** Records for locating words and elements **
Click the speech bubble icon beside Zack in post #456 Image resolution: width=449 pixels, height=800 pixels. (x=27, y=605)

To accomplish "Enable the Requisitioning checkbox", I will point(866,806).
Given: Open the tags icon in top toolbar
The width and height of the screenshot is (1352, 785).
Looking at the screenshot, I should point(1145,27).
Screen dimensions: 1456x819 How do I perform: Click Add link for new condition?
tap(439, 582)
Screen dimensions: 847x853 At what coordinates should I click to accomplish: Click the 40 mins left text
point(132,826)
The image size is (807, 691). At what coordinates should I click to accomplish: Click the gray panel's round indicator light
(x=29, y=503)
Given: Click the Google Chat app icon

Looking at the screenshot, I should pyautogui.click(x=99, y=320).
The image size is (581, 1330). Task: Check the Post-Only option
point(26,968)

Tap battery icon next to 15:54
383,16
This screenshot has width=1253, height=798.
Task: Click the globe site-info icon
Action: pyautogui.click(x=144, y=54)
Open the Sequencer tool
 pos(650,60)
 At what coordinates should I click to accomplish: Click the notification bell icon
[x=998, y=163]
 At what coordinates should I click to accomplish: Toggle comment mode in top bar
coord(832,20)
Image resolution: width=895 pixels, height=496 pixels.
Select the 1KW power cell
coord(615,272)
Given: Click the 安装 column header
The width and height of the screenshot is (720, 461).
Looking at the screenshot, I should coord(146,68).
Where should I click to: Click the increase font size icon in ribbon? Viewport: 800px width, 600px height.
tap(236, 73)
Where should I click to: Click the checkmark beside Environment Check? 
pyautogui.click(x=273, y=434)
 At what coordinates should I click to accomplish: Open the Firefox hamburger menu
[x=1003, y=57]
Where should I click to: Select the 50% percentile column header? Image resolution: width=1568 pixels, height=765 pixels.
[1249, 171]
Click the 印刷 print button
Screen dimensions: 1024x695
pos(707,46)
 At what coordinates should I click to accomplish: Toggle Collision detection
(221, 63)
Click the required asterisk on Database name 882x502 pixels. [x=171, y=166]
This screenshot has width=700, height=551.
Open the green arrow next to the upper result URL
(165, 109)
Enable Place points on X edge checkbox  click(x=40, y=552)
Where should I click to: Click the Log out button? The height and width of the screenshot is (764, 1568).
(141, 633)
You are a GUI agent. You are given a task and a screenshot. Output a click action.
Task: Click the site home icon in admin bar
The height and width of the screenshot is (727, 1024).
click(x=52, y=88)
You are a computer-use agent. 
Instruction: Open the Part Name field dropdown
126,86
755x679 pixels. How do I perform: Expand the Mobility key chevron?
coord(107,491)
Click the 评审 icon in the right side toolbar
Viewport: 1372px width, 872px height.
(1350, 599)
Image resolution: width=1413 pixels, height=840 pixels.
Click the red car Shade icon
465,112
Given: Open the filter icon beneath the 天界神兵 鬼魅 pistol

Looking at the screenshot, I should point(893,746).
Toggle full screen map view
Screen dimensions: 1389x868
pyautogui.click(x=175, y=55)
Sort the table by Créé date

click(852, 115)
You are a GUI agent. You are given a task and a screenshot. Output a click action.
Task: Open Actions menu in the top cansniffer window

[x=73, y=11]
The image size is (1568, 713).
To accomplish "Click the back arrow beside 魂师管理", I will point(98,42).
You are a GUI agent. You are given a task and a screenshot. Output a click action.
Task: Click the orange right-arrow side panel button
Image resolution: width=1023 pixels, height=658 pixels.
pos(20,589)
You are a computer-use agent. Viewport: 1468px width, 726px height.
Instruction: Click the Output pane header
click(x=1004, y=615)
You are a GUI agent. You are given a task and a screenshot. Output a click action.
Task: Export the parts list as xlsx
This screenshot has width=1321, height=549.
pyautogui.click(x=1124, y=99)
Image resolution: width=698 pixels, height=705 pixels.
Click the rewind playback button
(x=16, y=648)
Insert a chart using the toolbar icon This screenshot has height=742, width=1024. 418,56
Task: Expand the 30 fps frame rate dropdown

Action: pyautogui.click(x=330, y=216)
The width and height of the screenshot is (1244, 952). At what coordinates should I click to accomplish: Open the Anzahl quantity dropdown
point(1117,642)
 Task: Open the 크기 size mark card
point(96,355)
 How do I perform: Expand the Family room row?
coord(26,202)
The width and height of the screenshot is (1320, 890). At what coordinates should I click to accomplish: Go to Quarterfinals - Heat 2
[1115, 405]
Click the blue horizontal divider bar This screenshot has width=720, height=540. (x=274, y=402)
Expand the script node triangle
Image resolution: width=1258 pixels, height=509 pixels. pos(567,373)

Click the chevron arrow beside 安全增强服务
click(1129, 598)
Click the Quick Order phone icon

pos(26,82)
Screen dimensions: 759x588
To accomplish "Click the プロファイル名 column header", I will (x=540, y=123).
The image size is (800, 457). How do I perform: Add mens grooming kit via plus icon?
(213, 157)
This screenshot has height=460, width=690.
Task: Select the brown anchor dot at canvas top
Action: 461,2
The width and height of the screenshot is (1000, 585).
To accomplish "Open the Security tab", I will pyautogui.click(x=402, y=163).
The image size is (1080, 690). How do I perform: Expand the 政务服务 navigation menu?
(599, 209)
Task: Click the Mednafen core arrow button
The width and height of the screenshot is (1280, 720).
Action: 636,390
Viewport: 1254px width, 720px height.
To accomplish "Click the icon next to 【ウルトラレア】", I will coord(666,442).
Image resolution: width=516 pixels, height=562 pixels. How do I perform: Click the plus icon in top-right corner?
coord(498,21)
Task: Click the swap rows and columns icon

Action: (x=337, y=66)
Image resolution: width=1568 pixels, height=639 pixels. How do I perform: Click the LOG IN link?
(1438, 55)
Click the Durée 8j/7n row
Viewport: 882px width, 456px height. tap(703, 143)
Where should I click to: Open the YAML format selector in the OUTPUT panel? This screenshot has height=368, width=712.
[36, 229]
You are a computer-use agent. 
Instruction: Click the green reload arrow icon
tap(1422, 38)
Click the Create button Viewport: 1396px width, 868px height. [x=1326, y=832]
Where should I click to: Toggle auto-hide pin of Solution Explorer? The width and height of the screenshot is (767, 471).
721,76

** DESCRIPTION OF THE TASK **
Can you format every line of the records above as a JSON list of strings, one string per line, skipping blank lines?

** RESULT **
[
  "Click the speech bubble icon beside Zack in post #456 Image resolution: width=449 pixels, height=800 pixels. (x=27, y=605)",
  "To accomplish \"Enable the Requisitioning checkbox\", I will point(866,806).",
  "Given: Open the tags icon in top toolbar",
  "The width and height of the screenshot is (1352, 785).",
  "Looking at the screenshot, I should point(1145,27).",
  "Screen dimensions: 1456x819 How do I perform: Click Add link for new condition?",
  "tap(439, 582)",
  "Screen dimensions: 847x853 At what coordinates should I click to accomplish: Click the 40 mins left text",
  "point(132,826)",
  "The image size is (807, 691). At what coordinates should I click to accomplish: Click the gray panel's round indicator light",
  "(x=29, y=503)",
  "Given: Click the Google Chat app icon",
  "Looking at the screenshot, I should pyautogui.click(x=99, y=320).",
  "The image size is (581, 1330). Task: Check the Post-Only option",
  "point(26,968)",
  "Tap battery icon next to 15:54",
  "383,16",
  "This screenshot has width=1253, height=798.",
  "Task: Click the globe site-info icon",
  "Action: pyautogui.click(x=144, y=54)",
  "Open the Sequencer tool",
  " pos(650,60)",
  " At what coordinates should I click to accomplish: Click the notification bell icon",
  "[x=998, y=163]",
  " At what coordinates should I click to accomplish: Toggle comment mode in top bar",
  "coord(832,20)",
  "Image resolution: width=895 pixels, height=496 pixels.",
  "Select the 1KW power cell",
  "coord(615,272)",
  "Given: Click the 安装 column header",
  "The width and height of the screenshot is (720, 461).",
  "Looking at the screenshot, I should coord(146,68).",
  "Where should I click to: Click the increase font size icon in ribbon? Viewport: 800px width, 600px height.",
  "tap(236, 73)",
  "Where should I click to: Click the checkmark beside Environment Check? ",
  "pyautogui.click(x=273, y=434)",
  " At what coordinates should I click to accomplish: Open the Firefox hamburger menu",
  "[x=1003, y=57]",
  "Where should I click to: Select the 50% percentile column header? Image resolution: width=1568 pixels, height=765 pixels.",
  "[1249, 171]",
  "Click the 印刷 print button",
  "Screen dimensions: 1024x695",
  "pos(707,46)",
  " At what coordinates should I click to accomplish: Toggle Collision detection",
  "(221, 63)",
  "Click the required asterisk on Database name 882x502 pixels. [x=171, y=166]",
  "This screenshot has width=700, height=551.",
  "Open the green arrow next to the upper result URL",
  "(165, 109)",
  "Enable Place points on X edge checkbox  click(x=40, y=552)",
  "Where should I click to: Click the Log out button? The height and width of the screenshot is (764, 1568).",
  "(141, 633)",
  "You are a GUI agent. You are given a task and a screenshot. Output a click action.",
  "Task: Click the site home icon in admin bar",
  "The height and width of the screenshot is (727, 1024).",
  "click(x=52, y=88)",
  "You are a computer-use agent. ",
  "Instruction: Open the Part Name field dropdown",
  "126,86",
  "755x679 pixels. How do I perform: Expand the Mobility key chevron?",
  "coord(107,491)",
  "Click the 评审 icon in the right side toolbar",
  "Viewport: 1372px width, 872px height.",
  "(1350, 599)",
  "Image resolution: width=1413 pixels, height=840 pixels.",
  "Click the red car Shade icon",
  "465,112",
  "Given: Open the filter icon beneath the 天界神兵 鬼魅 pistol",
  "Looking at the screenshot, I should point(893,746).",
  "Toggle full screen map view",
  "Screen dimensions: 1389x868",
  "pyautogui.click(x=175, y=55)",
  "Sort the table by Créé date",
  "click(852, 115)",
  "You are a GUI agent. You are given a task and a screenshot. Output a click action.",
  "Task: Open Actions menu in the top cansniffer window",
  "[x=73, y=11]",
  "The image size is (1568, 713).",
  "To accomplish \"Click the back arrow beside 魂师管理\", I will point(98,42).",
  "You are a GUI agent. You are given a task and a screenshot. Output a click action.",
  "Task: Click the orange right-arrow side panel button",
  "Image resolution: width=1023 pixels, height=658 pixels.",
  "pos(20,589)",
  "You are a computer-use agent. Viewport: 1468px width, 726px height.",
  "Instruction: Click the Output pane header",
  "click(x=1004, y=615)",
  "You are a GUI agent. You are given a task and a screenshot. Output a click action.",
  "Task: Export the parts list as xlsx",
  "This screenshot has width=1321, height=549.",
  "pyautogui.click(x=1124, y=99)",
  "Image resolution: width=698 pixels, height=705 pixels.",
  "Click the rewind playback button",
  "(x=16, y=648)",
  "Insert a chart using the toolbar icon This screenshot has height=742, width=1024. 418,56",
  "Task: Expand the 30 fps frame rate dropdown",
  "Action: pyautogui.click(x=330, y=216)",
  "The width and height of the screenshot is (1244, 952). At what coordinates should I click to accomplish: Open the Anzahl quantity dropdown",
  "point(1117,642)",
  " Task: Open the 크기 size mark card",
  "point(96,355)",
  " How do I perform: Expand the Family room row?",
  "coord(26,202)",
  "The width and height of the screenshot is (1320, 890). At what coordinates should I click to accomplish: Go to Quarterfinals - Heat 2",
  "[1115, 405]",
  "Click the blue horizontal divider bar This screenshot has width=720, height=540. (x=274, y=402)",
  "Expand the script node triangle",
  "Image resolution: width=1258 pixels, height=509 pixels. pos(567,373)",
  "Click the chevron arrow beside 安全增强服务",
  "click(1129, 598)",
  "Click the Quick Order phone icon",
  "pos(26,82)",
  "Screen dimensions: 759x588",
  "To accomplish \"Click the プロファイル名 column header\", I will (x=540, y=123).",
  "The image size is (800, 457). How do I perform: Add mens grooming kit via plus icon?",
  "(213, 157)",
  "This screenshot has height=460, width=690.",
  "Task: Select the brown anchor dot at canvas top",
  "Action: 461,2",
  "The width and height of the screenshot is (1000, 585).",
  "To accomplish \"Open the Security tab\", I will pyautogui.click(x=402, y=163).",
  "The image size is (1080, 690). How do I perform: Expand the 政务服务 navigation menu?",
  "(599, 209)",
  "Task: Click the Mednafen core arrow button",
  "The width and height of the screenshot is (1280, 720).",
  "Action: 636,390",
  "Viewport: 1254px width, 720px height.",
  "To accomplish \"Click the icon next to 【ウルトラレア】\", I will coord(666,442).",
  "Image resolution: width=516 pixels, height=562 pixels. How do I perform: Click the plus icon in top-right corner?",
  "coord(498,21)",
  "Task: Click the swap rows and columns icon",
  "Action: (x=337, y=66)",
  "Image resolution: width=1568 pixels, height=639 pixels. How do I perform: Click the LOG IN link?",
  "(1438, 55)",
  "Click the Durée 8j/7n row",
  "Viewport: 882px width, 456px height. tap(703, 143)",
  "Where should I click to: Open the YAML format selector in the OUTPUT panel? This screenshot has height=368, width=712.",
  "[36, 229]",
  "You are a computer-use agent. ",
  "Instruction: Click the green reload arrow icon",
  "tap(1422, 38)",
  "Click the Create button Viewport: 1396px width, 868px height. [x=1326, y=832]",
  "Where should I click to: Toggle auto-hide pin of Solution Explorer? The width and height of the screenshot is (767, 471).",
  "721,76"
]